Lalu ada Ajo Kawir si tokoh utama yang kontolnya tidak bisa ngaceng. Gara-garanya suatu malam dia diajak si Tokek untuk mengintip Rona Merah, si perempuan gila yang sedang diperkosa secara bergiliran oleh 2 orang polisi. Sialnya mereka berdua malah ketahuan. Si Tokek beruntung bisa kabur, Ajo Kawir ketiban sial karena tidak sempat kabur. Dia harus rela menyaksikan (dengan pistol tertempel di jidatnya) bagaimana kedua orang polisi memperkosa Rona Merah secara bergiliran. Setelah peristiwa itu kontol Ajo Kawir tiba-tiba saja menjadi tidak bisa ngaceng. Berbagai upaya pernah dilakukan untuk membuatnya bisa ngaceng kembali tapi hasilnya sia-sia belaka. Bagi Ajo Kawir (dan para lelaki) perkara  ini adalah sebuah kiamat. Akibat frustasi Ajo Kawir jadi gemar berkelahi (tentu saja dengan ditemani si Tokek) sampai suatu saat dia bertemu dengan Paman Gembul yang memintanya untuk membunuh si Macan, preman yang sangat ditakuti reputasinya. Ajo Kawir tidak gentar, toh selama ini pun dia sudah merasakan kiamat dalam hidupnya. Meskipun sempat merasa ragu karena pada saat itu dia jatuh cinta kepada si Iteung dan berencana menikah tapi pada akhirnya si Macan bisa dibunuh juga (ini terjadi setelah si Iteung ketahuan hamil). Ajo Kawir masuk penjara setelah membunuh si Macan. Setelah keluar penjara Ajo Kawir berubah (meskipun masih tidak bisa ngaceng). Dia menjadi seorang supir truk dan mempunyai kenek seorang remaja bernama Mono Ompong. Tabiatnya pun berubah, Ajo Kawir menjadi lebih kalem, lebih pendiam seperti kontolnya. Ajo Kawir lebih bisa mengendalikan emosinya sendiri, seperti yang dikatakan oleh Pidi Baiq, “bukan orang lain yang menentukan kamu harus marah atau tidak tapi dirimu sendiri yang menentukan”. Ajo Kawir lebih memilih jalan kesunyian ala sufi setelah berdamai dengan kontolnya sendiri yang tidak bisa ngaceng. 

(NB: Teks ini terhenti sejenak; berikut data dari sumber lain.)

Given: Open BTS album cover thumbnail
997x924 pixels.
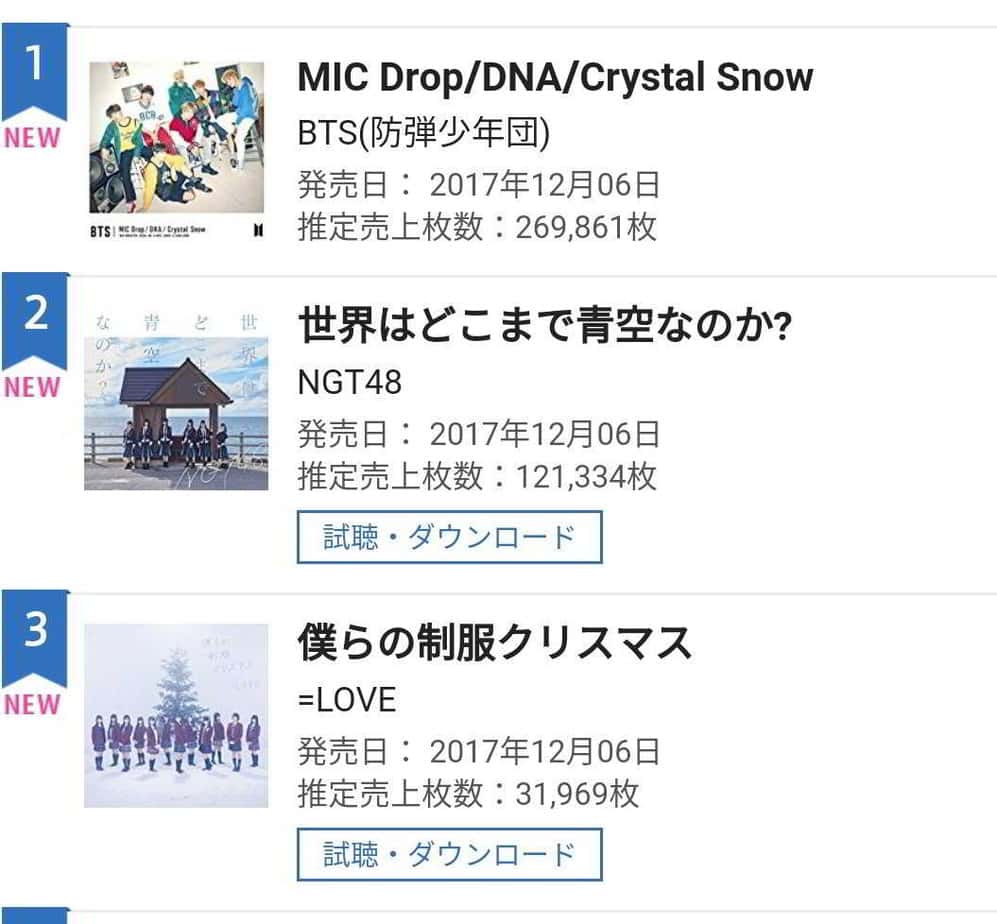Looking at the screenshot, I should click(x=176, y=150).
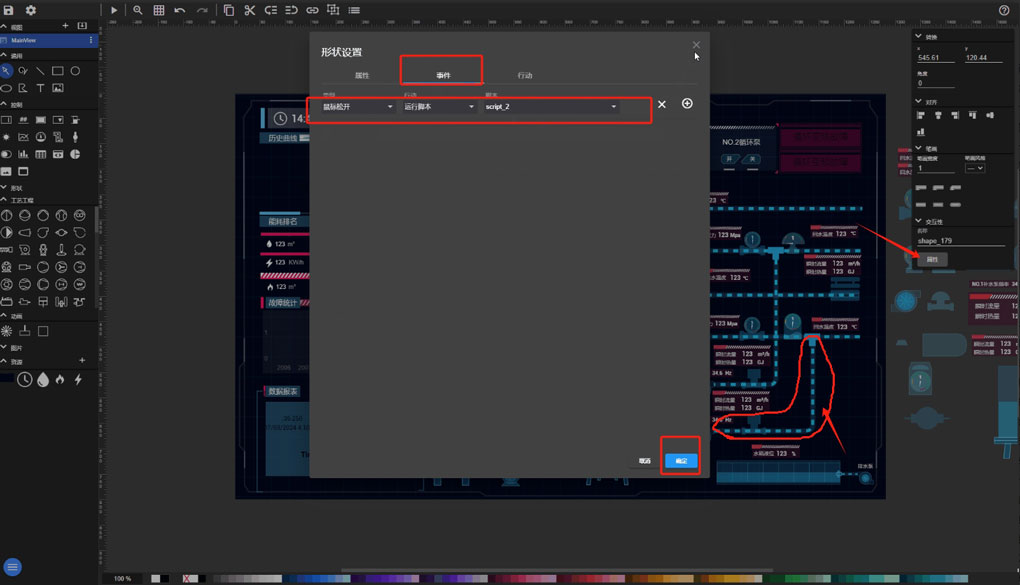1020x585 pixels.
Task: Click the blue 确定 confirm button
Action: 681,461
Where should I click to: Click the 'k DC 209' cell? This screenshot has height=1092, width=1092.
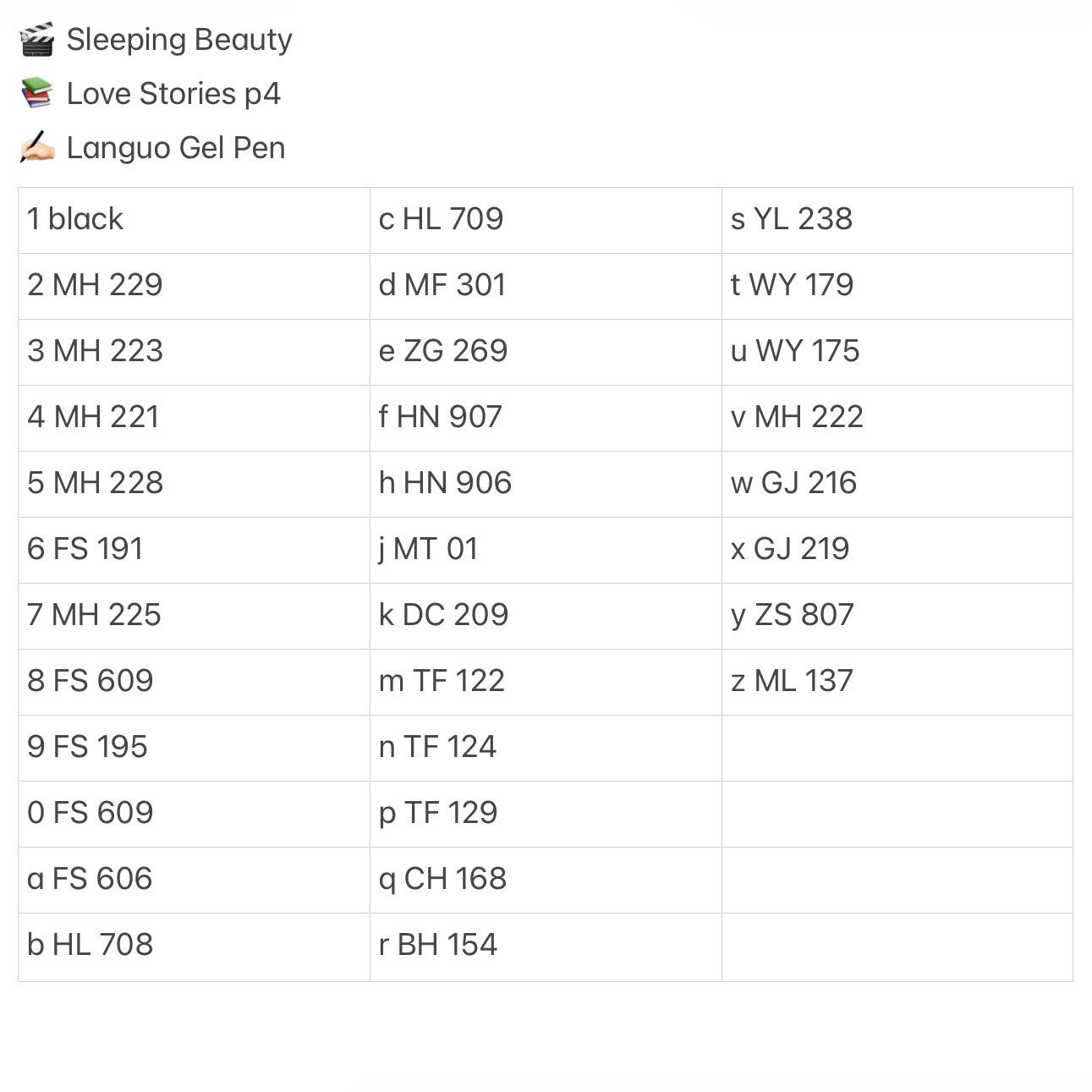546,616
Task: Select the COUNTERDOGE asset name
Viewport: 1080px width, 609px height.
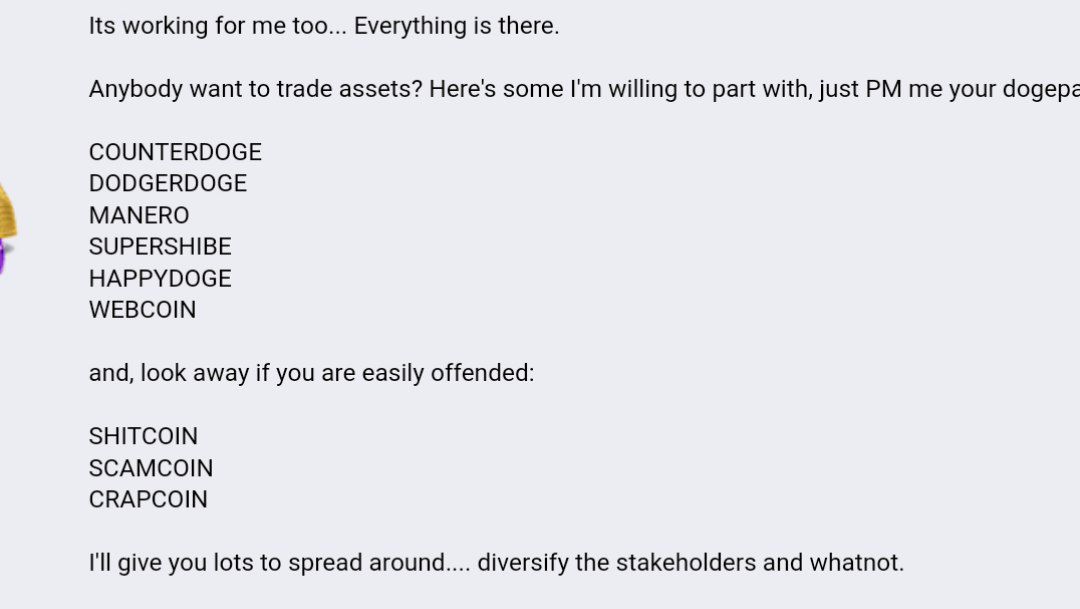Action: 175,152
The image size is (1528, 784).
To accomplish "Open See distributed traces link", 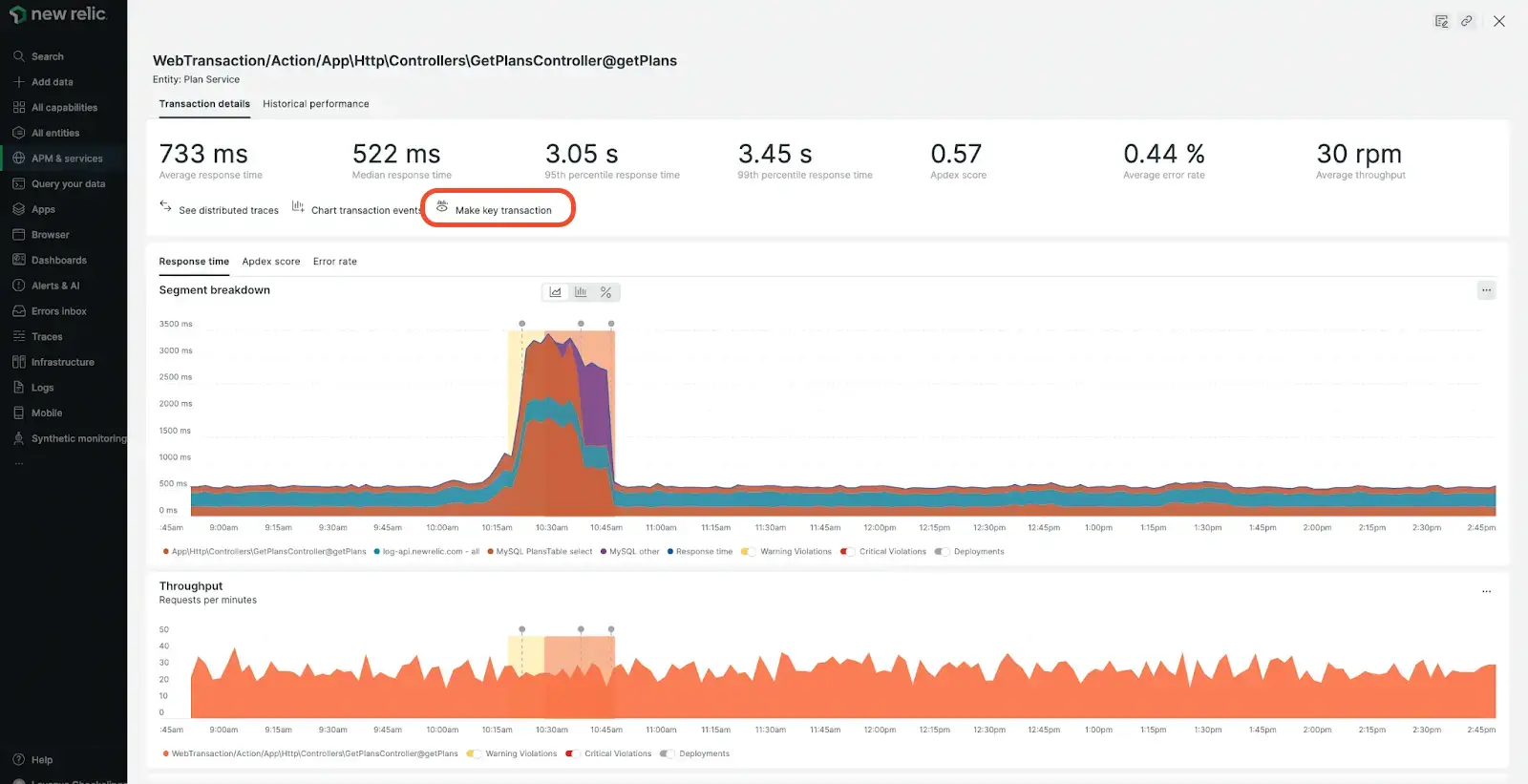I will click(227, 210).
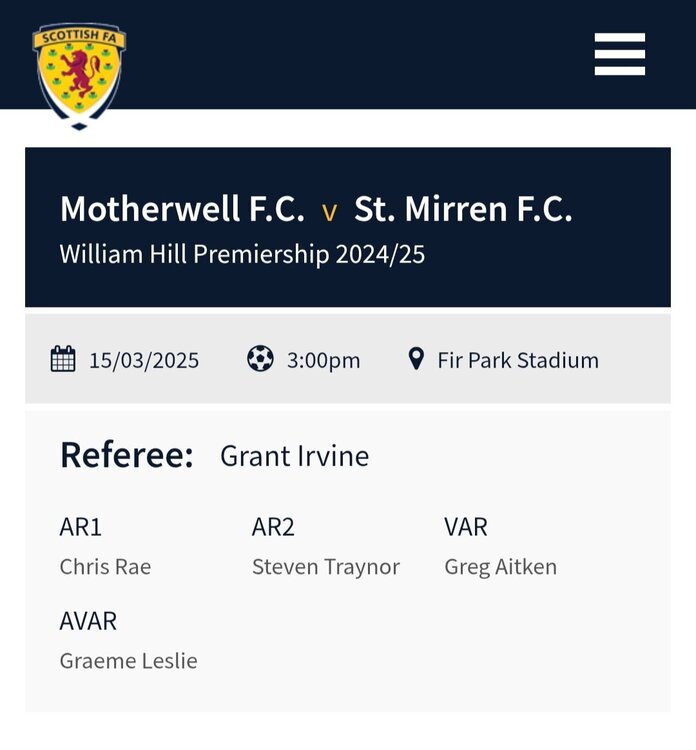Click the Referee heading label
This screenshot has width=696, height=750.
[x=126, y=455]
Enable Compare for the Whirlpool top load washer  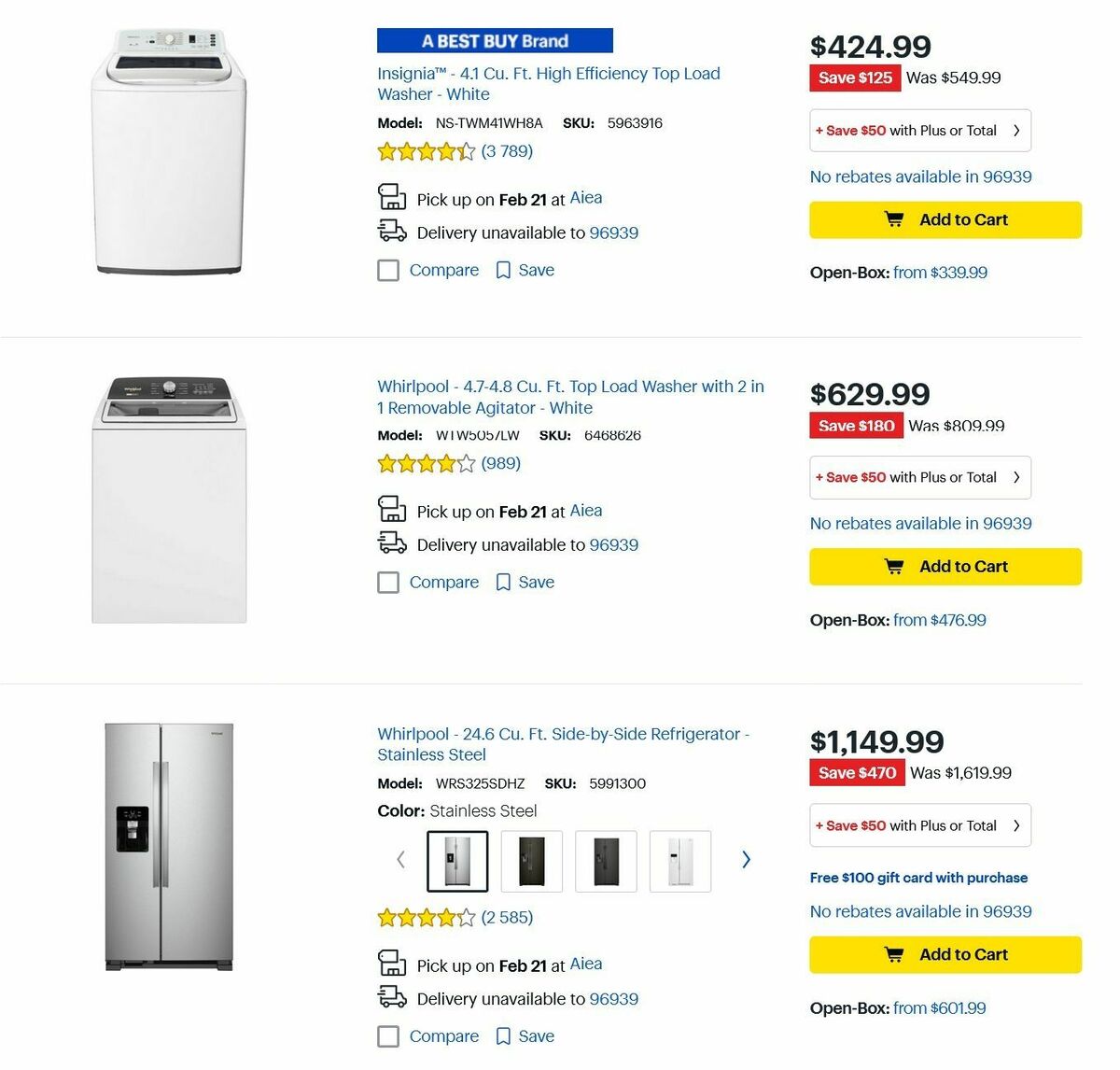(388, 582)
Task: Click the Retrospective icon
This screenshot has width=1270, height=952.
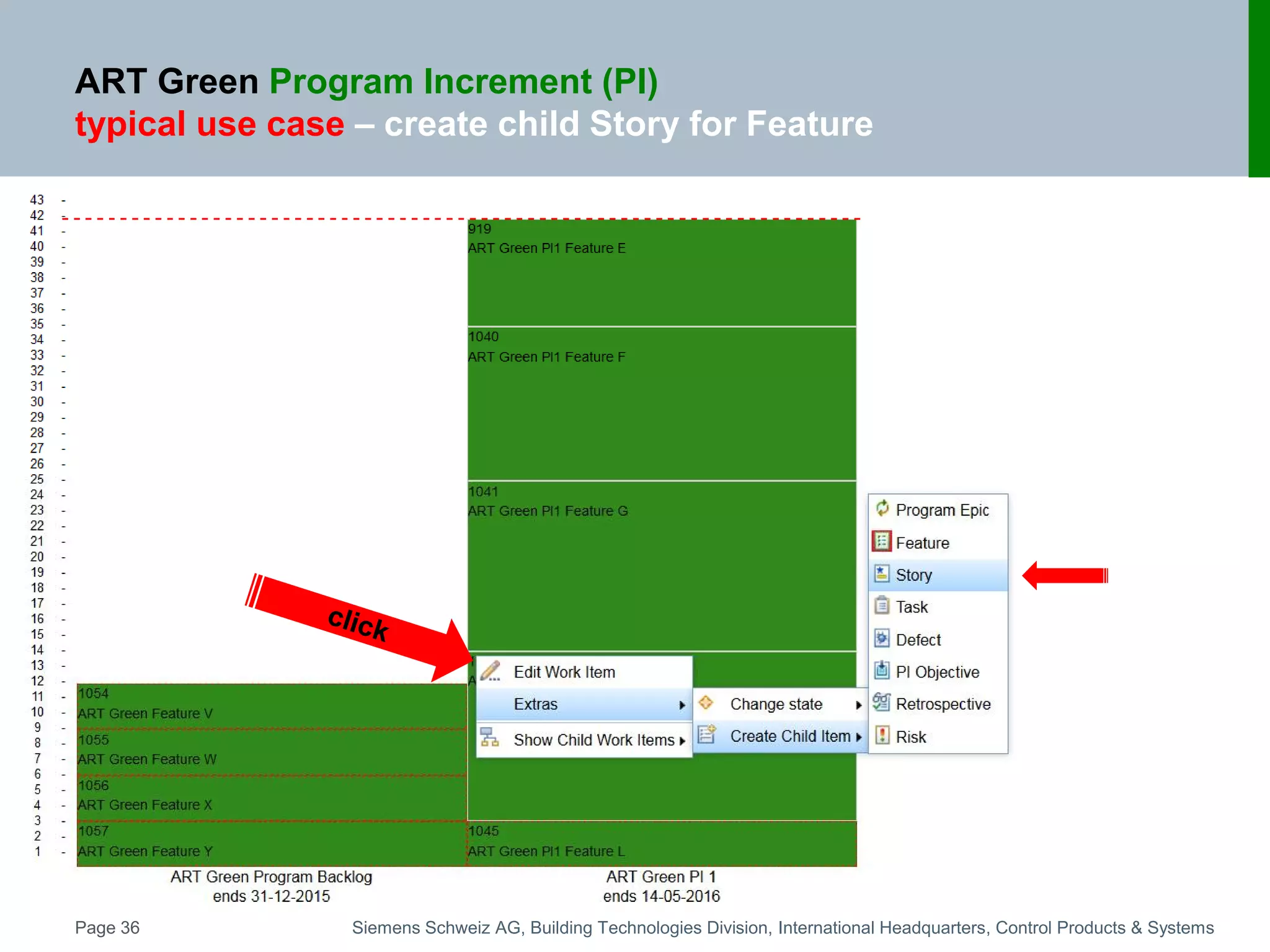Action: coord(882,703)
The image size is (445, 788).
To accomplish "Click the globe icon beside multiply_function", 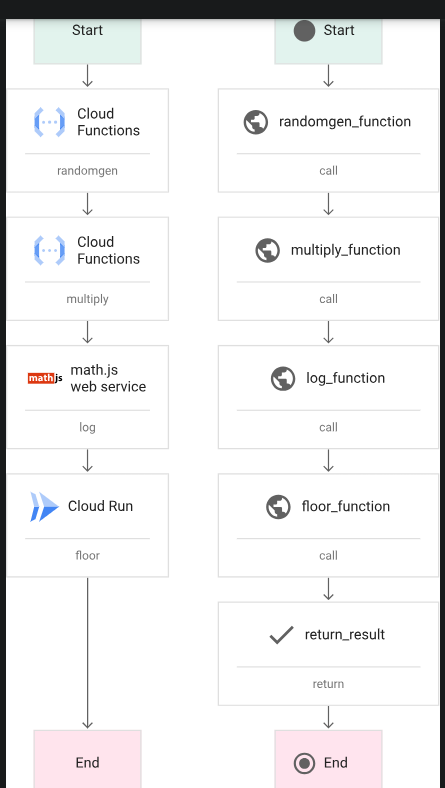I will [268, 250].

Aah, mungkin itu intinya, ditengah dunia yang semakin berisik ini terkadang kita harus menoleh kembali ke dalam diri kita sendiri. Seperti kontol Ajo Kawir yang selalu kalem meskipun dibombardir dengan berbagai godaan.

Novel ini memang kalah liar jika dibandingkan dengan Cantik Itu Luka.  Juga masih kalah muram dan depresif jika harus disandingkan dengan Lelaki Harimau. Tapi novel ini bisa melampaui keduanya jika dilihat dari bagaimana cara Eka Kurniawan menghancurkan plot bercerita yang konvensional. Dan mungkin ini adalah novelnya yang paling filosofis jika dibandingkan 2 novel sebelumnya.

Seperti dendam, novel ini pun harus dibaca tuntas.